Elle ferme le tiroir, se retourne et repense à toutes les pièces qu’elle vient d’explorer. Rien, ici, ne montre qu’on ait voulu quitter l’endroit. Tout laisse croire qu’une calamité s’est abattue sur les habitants de cette maison : peut-être des brigands se sont-ils amenés avec des armes pour les kidnapper; peut-être sont-ils partis en catastrophe, et en chemin, ils ont trouvé la mort dans un horrible accident de voiture; peut-être que, et là, Amandine se trouve un peu folle, des habitants d’une autre planète les ont choisis pour une expérience et les ont séquestrés dans des cubes de lumière flottant à l’intérieur de leurs vaisseaux… Comme dans ce curieux rêve qu’elle fait depuis l’âge de quatre ans et qui revient la hanter chaque été.

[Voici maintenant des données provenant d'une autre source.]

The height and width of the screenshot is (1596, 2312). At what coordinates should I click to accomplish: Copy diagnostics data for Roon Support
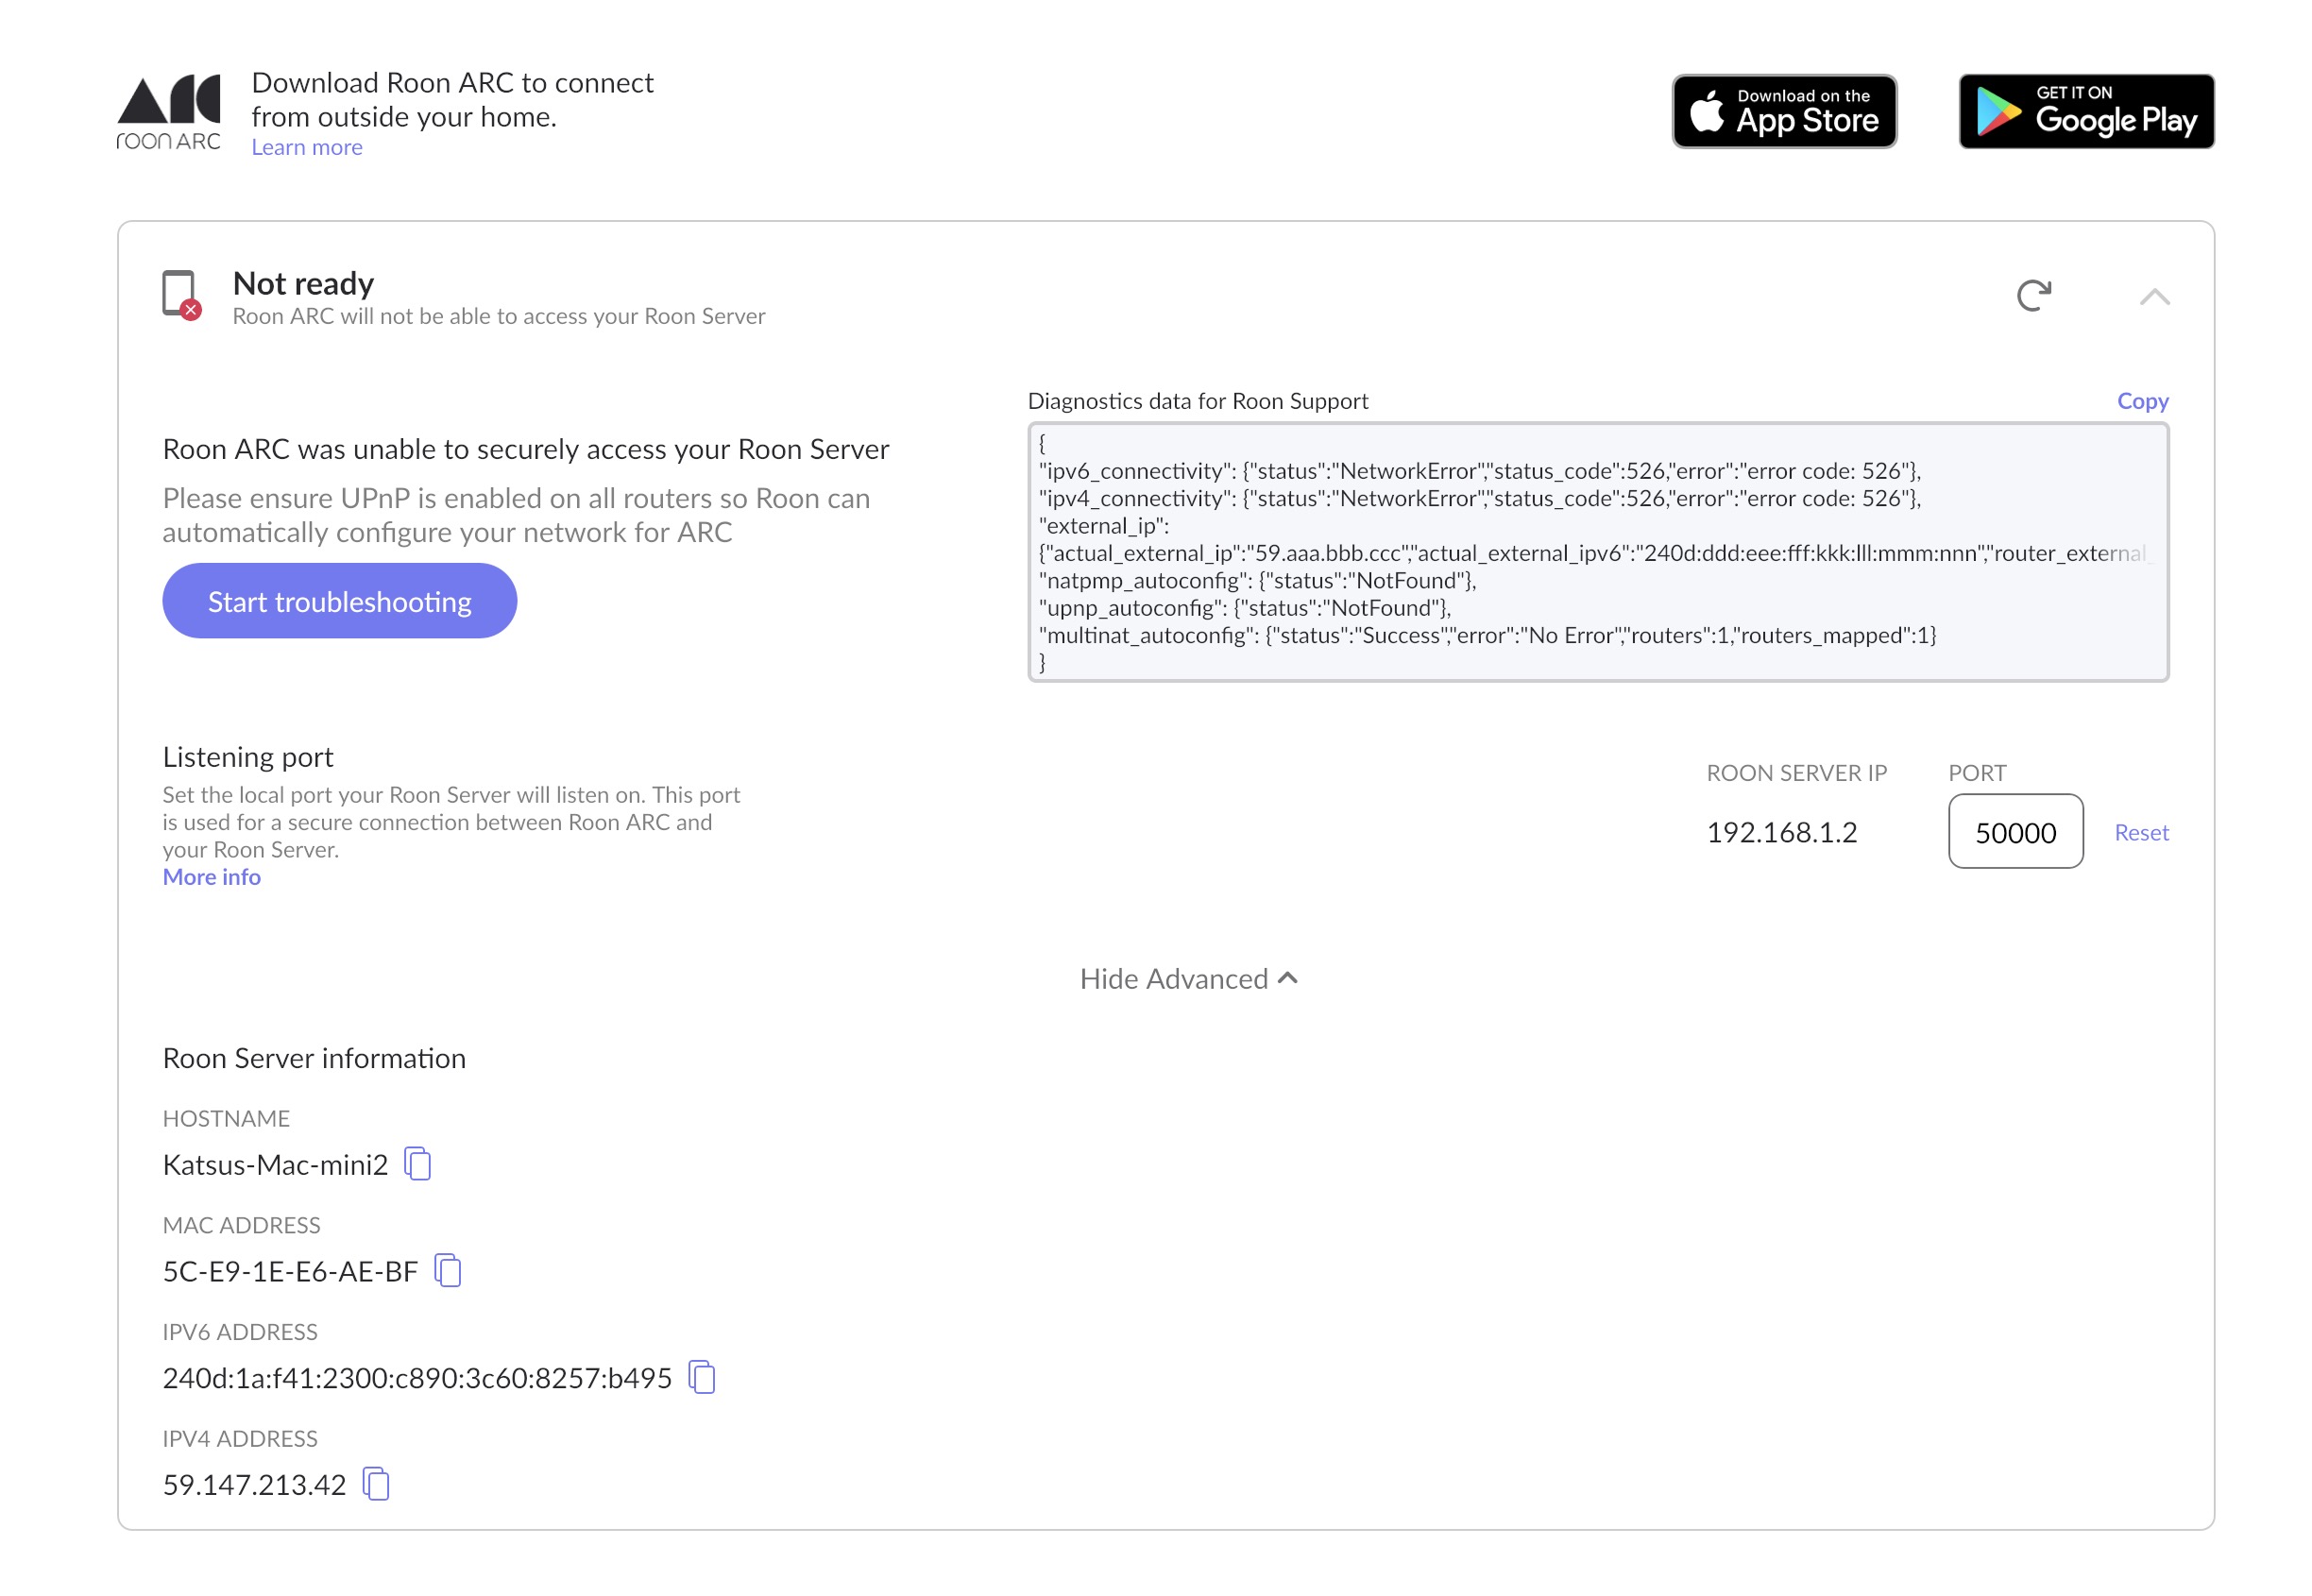pos(2142,401)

Amandine a toujours été fascinée par la science-fiction. Elle a visionné des dizaines de fois la série Star Trek de sa grand-mère, les six films de Star Wars, et a écouté religieusement la série La Porte des Étoiles à la télévision. Elle a constamment le nez perdu dans un roman de science-fiction ou dans un recueil de nouvelles du même genre. Elle rêve secrètement de rencontrer un jour un extra-terrestre, mais elle ne le dit à personne, de peur qu’on ne rie d’elle.

Elle embrasse du regard l’ensemble de la pièce. Une grande bibliothèque remplie de livres, une table avec des encyclopédies et un globe terrestre. Sur le mur d’en face, une carte d’un ciel qu’elle ne reconnaît pas, sur laquelle on a encerclé en rouge un groupe d’étoiles qui forment… Elle plisse les yeux pour mieux discerner la forme. Une rose ? Quelque chose attire alors son attention : un cadre de bois qui dépasse derrière la commode. On dirait le cadre d’une porte dissimulée. Amandine se lève, le cœur battant la chamade, et déplace le meuble en le tirant vers elle. Ce faisant, elle voit sur le plancher des marques produites par le glissement fréquent de la commode. Derrière : une porte d’un mètre carré avec une poignée en métal. Sur le bois sont gravés d’étranges symboles se rapprochant de l’alphabet chinois. Comme celui qu’elle a découvert, cette année, dans Internet, pour un travail en français. Mais ces signes, contrairement à l’écriture chinoise, sont beaucoup moins raffinés et sont inscrits à l’horizontale. En les observant, quelque chose remue en elle, son sentiment d’urgence grandit. D’un geste fébrile, elle tire sur la porte et escalade l’étroit escalier. Sous l’impact de sa légèreté, les marches produisent un petit craquement invitant. La voix du grenier, pense-t-elle, nerveuse.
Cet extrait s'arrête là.